The dysfunction of endothelial cells is a pivotal event in the pathogenic progression of AS [3]. Dysregulated circRNAs have participated in the pathobiology to act as crucial regulators in AS. For instance, circ_0001445 was downregulated, and the upregulation of its expression suppressed cell proliferation in ox-LDL-treated HUVECs [16]. The silence of circ_0003204 inhibited the ox-LDL-mediated oxidative lesions and inflammatory response in HUVECs [17]. Circ_0002194 was more stable than linear transcripts in HUVECs, and ox-LDL upregulated the level of circ_0002194. Circ_0002194 has been reported to promote endothelial cell inflammation in an ox-LDL-induced AS model [10]. However, other biological functions of circ_0002194 in endothelial cells remain to be explored. Our data suggested that treatment of ox-LDL reduced cell viability and angiopoiesis but enhanced cell apoptosis and oxidative injury, whereas this damage was reversed with the downregulation of circ_0002194 in HUVECs.

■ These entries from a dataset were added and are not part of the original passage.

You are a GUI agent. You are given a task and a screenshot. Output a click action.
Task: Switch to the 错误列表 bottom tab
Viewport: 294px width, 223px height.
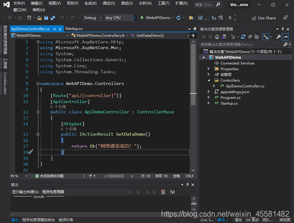click(66, 220)
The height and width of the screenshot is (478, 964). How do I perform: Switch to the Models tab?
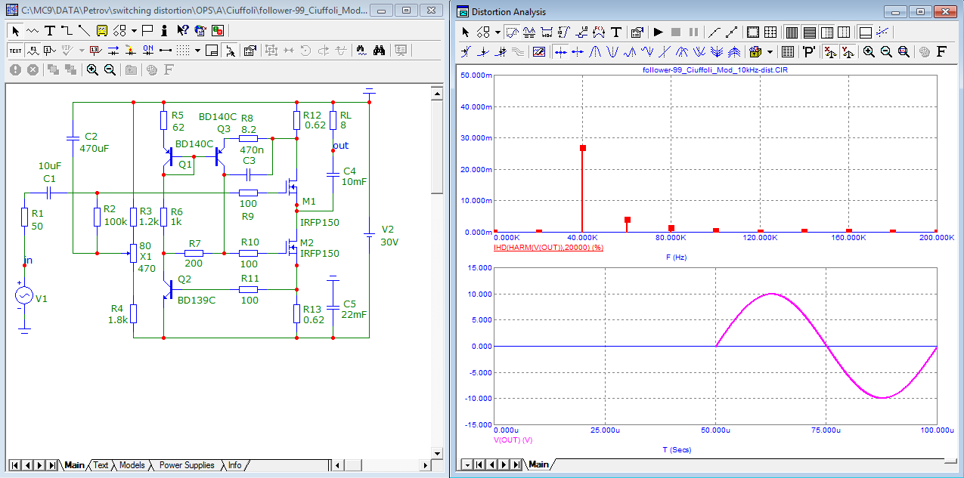132,465
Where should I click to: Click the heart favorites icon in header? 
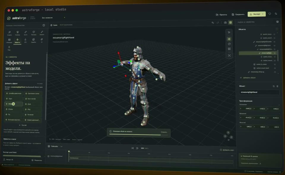[x=270, y=14]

All in all, circ_0002194 promoted endothelial cell dysfunction of AS in vitro.

Then, we found that miR-637 levels were reduced in ox-LDL-treated HUVECs and that circ_0002194 interacted directly with miR-637. CircRNAs are known as natural sponges of miRNAs to inhibit the miRNA function in cardiovascular diseases [18]. Circ-0044073 was involved in the development of AS via the sponge effect on miR-107 [19]. Circ_0093887 prevented the dysfunction of endothelial cells by binding to miR-876-3p [20]. Also, our data showed that circ_0002194 regulated ox-LDL-induced cell injury by serving as the miR-637 sponge.

Noncoding miRNAs can regulate the biological processes of endothelial cells involved in the pathogenesis of AS [21]. Qun et al. discovered that miR-27b inhibited angiogenesis in endothelial cells and plaque stability in AS through downregulating Naa15 [22]. Huang et al. stated that miR-652-3p promoted the progression of AS and repressed endothelial repair by targeting CCND2 [23]. In this study, PACS2 was found to act as a target for miR-637, and miR-637 inhibition exacerbated the endothelial injury evoked by miR-637 via increasing the expression of PACS2.

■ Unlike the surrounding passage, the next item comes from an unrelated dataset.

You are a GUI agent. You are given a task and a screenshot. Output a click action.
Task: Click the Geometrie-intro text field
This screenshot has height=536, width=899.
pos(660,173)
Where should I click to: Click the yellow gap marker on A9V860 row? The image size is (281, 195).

PACS2 is associated with Ca2+ transfer in mitochondria, and it has been involved in the regulation of cardiovascular diseases. For example, PACS2 contributed to cardiomyocyte apoptosis in myocardial infarction and heart failure [24, 25]. The reversal of PACS2 knockdown for the regulatory function of the miR-637 inhibitor showed that PACS2 was partly responsible for ox-LDL-triggered endothelial injury, which was inconsistent with the results of the previous study [13]. More importantly, circ_0002194 was found to regulate the PACS2 level by targeting miR-637. The pathogenic function of circ_0002194 has been shown to be associated with the miR-6873-3p/MyD88 axis [10]. In contrast. we showed that circ_0002194 acted in endothelial cells by miR-637-mediated PACS2 upregulation.

In humans, circ_0002194 upregulation might be used for early screening and clinical diagnosis of patients with AS. In addition, circ_0002194 accelerated endothelial injury in an AS cell model by the miR-637/PACS2 axis. Nanotechnology can be used to knock down the expression of circ_0002194, which may target the miR-637/PACS2 axis to inhibit the progression of AS in patients. These detailed clinical manifestations require more exploration.

CONCLUSION

Circ_0002194 interacted with miR-637 to induce the elevated expression of PACS2, which resulted in oxidative and apoptotic damage to endothelial cells treated with ox-LDL. Circ_0002194/miR-637/PACS2 was identified as a novel molecular network in the endothelial injury of AS.